The light emitting chip 20 has a light emission surface which is
formed in a rectangular shape. The light emission surface is
oriented to an upper side, and opposes to the reflection surface 40
of the reflector 4. A longitudinal direction of the light emission
surface is perpendicular to or substantially perpendicular to a
reference optical axis (a reference optical axis of the lamp unit
formed by the constituent elements 2, 3, 4, 5, 6, a reference
optical axis of the reflection surface 40 of the reflector 4, a
reference optical axis (a reference axis) Z of the projection lens
3). A center O of the light emission surface is positioned on or
near the reference optical axis, and is positioned on or near the
first focal point F1 of the reflection surface 40 of the reflector
4.
(Description of Shade 6)
The shade 6 is disposed between: a respective one of the
semiconductor-type light source 2 and the reflection surface 40 of
the reflector 4; and the projection lens 3, and is mounted to the
heat sink member 5. The shade 6 is intended to cut off a part of
the reflection light from the reflection surface 40, and the
reflection light L that still remains forms a low-beam light
distribution pattern LP having cutoff lines CL1, CL2, CL3 shown in
FIG. 6.
At an upper end edge of the shade 6, an edge forming the cutoff
lines CL1, CL2, CL3 is provided. The edge of the shade 6 forms a
linear shape or a curved shape which is taken along a lens focal
point (a meridional image surface which is a focal point surface of
a material space side, a rear side focal point, a focal line) F3 of
the projection lens 3.
(Description of Projection Lens 3)
The projection lens 3 is made of a resin-based lens such as a PC
material, a PMMA material, or a PCO material, for example. That is,
the light that is radiated from the semiconductor-type light source
2 does not have a high heat and thus a resin-based lens can be used
as the projection lens 3. It is to be noted that a glass-based lens
other than the resin-based lens may be used as the projection lens
3. The projection lens 3 is mounted to the heat sink member 5 via a
holder (not shown).
The projection lens 3 is intended to radiate to the outside, that
is, to a front side of the vehicle, the light from the
semiconductor-type light source 2, the light being the reflection
light from the reflection surface 40 of the reflector 4, the light
being the reflection light L that is not cut off by the shade 6, as
the low-beam light distribution pattern LP.

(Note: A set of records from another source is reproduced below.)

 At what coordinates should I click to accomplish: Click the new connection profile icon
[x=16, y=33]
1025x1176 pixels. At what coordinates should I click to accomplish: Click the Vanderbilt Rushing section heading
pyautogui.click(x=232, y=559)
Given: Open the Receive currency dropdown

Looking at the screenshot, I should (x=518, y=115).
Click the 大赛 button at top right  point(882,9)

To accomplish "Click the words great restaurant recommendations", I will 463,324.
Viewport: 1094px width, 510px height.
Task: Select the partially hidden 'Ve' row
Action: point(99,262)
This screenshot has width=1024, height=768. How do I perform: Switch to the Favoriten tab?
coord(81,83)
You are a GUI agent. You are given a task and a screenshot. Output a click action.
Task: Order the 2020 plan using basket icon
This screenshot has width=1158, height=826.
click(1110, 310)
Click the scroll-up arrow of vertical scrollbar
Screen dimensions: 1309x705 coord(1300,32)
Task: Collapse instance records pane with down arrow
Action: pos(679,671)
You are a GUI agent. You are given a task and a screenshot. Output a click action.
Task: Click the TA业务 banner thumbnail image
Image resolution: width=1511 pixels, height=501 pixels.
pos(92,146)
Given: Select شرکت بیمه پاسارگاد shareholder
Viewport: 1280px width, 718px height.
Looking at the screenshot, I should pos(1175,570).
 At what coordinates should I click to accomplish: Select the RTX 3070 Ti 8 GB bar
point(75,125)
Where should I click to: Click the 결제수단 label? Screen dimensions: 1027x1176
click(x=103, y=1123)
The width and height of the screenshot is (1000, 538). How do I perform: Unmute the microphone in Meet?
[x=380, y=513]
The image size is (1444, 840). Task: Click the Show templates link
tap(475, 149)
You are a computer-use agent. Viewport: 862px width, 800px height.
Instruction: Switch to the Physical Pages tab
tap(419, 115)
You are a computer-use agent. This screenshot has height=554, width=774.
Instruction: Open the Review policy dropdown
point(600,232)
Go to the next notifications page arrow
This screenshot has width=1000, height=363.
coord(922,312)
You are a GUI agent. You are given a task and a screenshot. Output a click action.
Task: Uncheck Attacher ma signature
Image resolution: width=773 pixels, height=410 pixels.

The projection lens 3, in this example, is a non-spherical lens. An
incidence surface 30 of the projection lens 3 forms a plane or a
substantially non-spherical plane (a convex surface or a concave
surface with respect to the reflection surface 40). An emission
surface 31 of the projection lens 3 forms a convex-shaped
non-spherical shape. The projection lens 3 has the reference
optical axis Z and the lens focal point F3.
The reference optical axis Z of the projection lens 3 and the
reference optical axis of the reflection surface 40 of the
reflector 4 are coincident with or substantially coincident with
each other. The lens focal point F3 of the projection lens 3 and
the second focal point F2 of the reflection surface 40 of the
reflector 4 are coincident with or substantially coincident with
each other.
The projection lens 3, as shown in FIG. 4, has: an optically active
portion (a portion which is optically active) 32 (refer to the
hexagonal portion to which the hatching (solid shading) in FIG. 4
is applied); and an optically inactive portion 33 (refer to six
arc-shaped outline portions in FIG. 4).
The optically active portion 32 is a portion which is transmitted
by the light from the semiconductor-type light source 2, the light
being the reflection light from the reflection surface 40 of the
reflector 4, the light being the reflection light L that is not cut
off by the shade 6. The optically active portion 32 is an
intermediate portion between a top and a bottom of the reflection
lens 3.
The optically inactive portion 33 is a portion which is hardly
transmitted by the light from the semiconductor-type light source
2, the light being the reflection light from the reflection surface
40 of the reflector 4, the light being the reflection light L that
is not cut off by the shade 6. The optically inactive portion 33 is
any of the top and bottom portions of the projection lens 3, the
left and right portions of the projection lens 3, and an exterior
portion of the optically active portion 32.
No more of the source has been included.